Both these arguments are so flawed. We don’t win business because we look just like our competitors. We don’t win because we are doing the same things our competition does.
We win because we are different from our competition–in ways that are important to our customers.
I’ll listen to those sales pitches telling me how a vendor is making my competitors so successful. I’ll listen not because I’m interested in doing the same thing, or buying that vendor’s product that enables me to be “just like my competition.” I’ll listen so I can do exactly the opposite and set our company apart from the competition.
We should watch our competitors very carefully, as well. But not to copy them, but to do exactly the opposite thing, to better differentiate ourselves in ways that are meaningful to the customer.
It’s so obvious, yet we get it so wrong.
We win because we are different, because we are differentiated, in ways that are important to our customers. We don’t win because we can do the same things our competitors do.

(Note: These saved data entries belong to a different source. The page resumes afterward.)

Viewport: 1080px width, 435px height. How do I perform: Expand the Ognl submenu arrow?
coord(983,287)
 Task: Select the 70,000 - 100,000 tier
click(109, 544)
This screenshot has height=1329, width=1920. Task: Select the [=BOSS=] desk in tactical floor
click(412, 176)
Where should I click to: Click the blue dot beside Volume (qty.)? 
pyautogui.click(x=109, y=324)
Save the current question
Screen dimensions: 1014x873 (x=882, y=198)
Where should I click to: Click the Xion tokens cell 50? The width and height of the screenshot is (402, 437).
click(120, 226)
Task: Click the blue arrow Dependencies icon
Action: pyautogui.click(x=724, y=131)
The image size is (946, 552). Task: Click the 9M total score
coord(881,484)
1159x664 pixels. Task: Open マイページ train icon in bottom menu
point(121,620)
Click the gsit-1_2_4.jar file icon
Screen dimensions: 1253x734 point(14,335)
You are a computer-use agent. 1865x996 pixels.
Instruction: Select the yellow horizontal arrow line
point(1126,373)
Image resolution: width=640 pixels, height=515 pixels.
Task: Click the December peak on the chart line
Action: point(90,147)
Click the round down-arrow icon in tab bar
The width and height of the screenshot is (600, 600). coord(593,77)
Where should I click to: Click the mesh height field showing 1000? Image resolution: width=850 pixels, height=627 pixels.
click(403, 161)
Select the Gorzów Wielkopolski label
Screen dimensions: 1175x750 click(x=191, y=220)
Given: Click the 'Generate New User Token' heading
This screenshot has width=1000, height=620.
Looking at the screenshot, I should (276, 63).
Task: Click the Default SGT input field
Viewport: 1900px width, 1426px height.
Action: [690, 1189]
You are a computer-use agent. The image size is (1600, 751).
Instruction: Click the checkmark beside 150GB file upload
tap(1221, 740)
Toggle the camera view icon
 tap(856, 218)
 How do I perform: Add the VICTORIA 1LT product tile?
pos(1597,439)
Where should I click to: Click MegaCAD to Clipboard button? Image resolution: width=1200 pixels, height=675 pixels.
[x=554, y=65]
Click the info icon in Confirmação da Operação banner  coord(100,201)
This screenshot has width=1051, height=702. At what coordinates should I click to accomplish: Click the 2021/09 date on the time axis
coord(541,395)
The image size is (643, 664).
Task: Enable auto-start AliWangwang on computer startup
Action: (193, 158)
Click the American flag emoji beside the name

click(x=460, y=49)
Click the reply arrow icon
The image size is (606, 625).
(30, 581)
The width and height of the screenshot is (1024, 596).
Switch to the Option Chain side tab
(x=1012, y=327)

This creates an interesting challenge for how we deal with references. Often, we approach our accounts with the idea that, “We work with others in your industry who are achieving these results.” It’s a powerful way to establish interest, prospects should be interested in what their competitors are doing and how they are achieving results.
But we won’t win by saying, “If you did the same thing…..” We have to drill down, we have to look at, with our customer, “What might this mean to them…” Not copying what their competition is doing, but how they can leverage the solution to better differentiate themselves. It’s actually not difficult to do, but it requires us to drill down into what the customer is trying to achieve and how we can help them specifically achieve that. Each company/competitor is different, what they get from the implementation of our solutions can differentiate them. We have to help them identify how they can differentiate themselves with our solutions. We don’t help our customers improve by saying “you can be just like everyone else.”
We don’t win by being the same as our competitors. Our customers don’t win by being the sale as their competitors. We have to figure out how we ere different in ways that are important. We have to help our customers figure out how they can be different in ways that are important to their customers.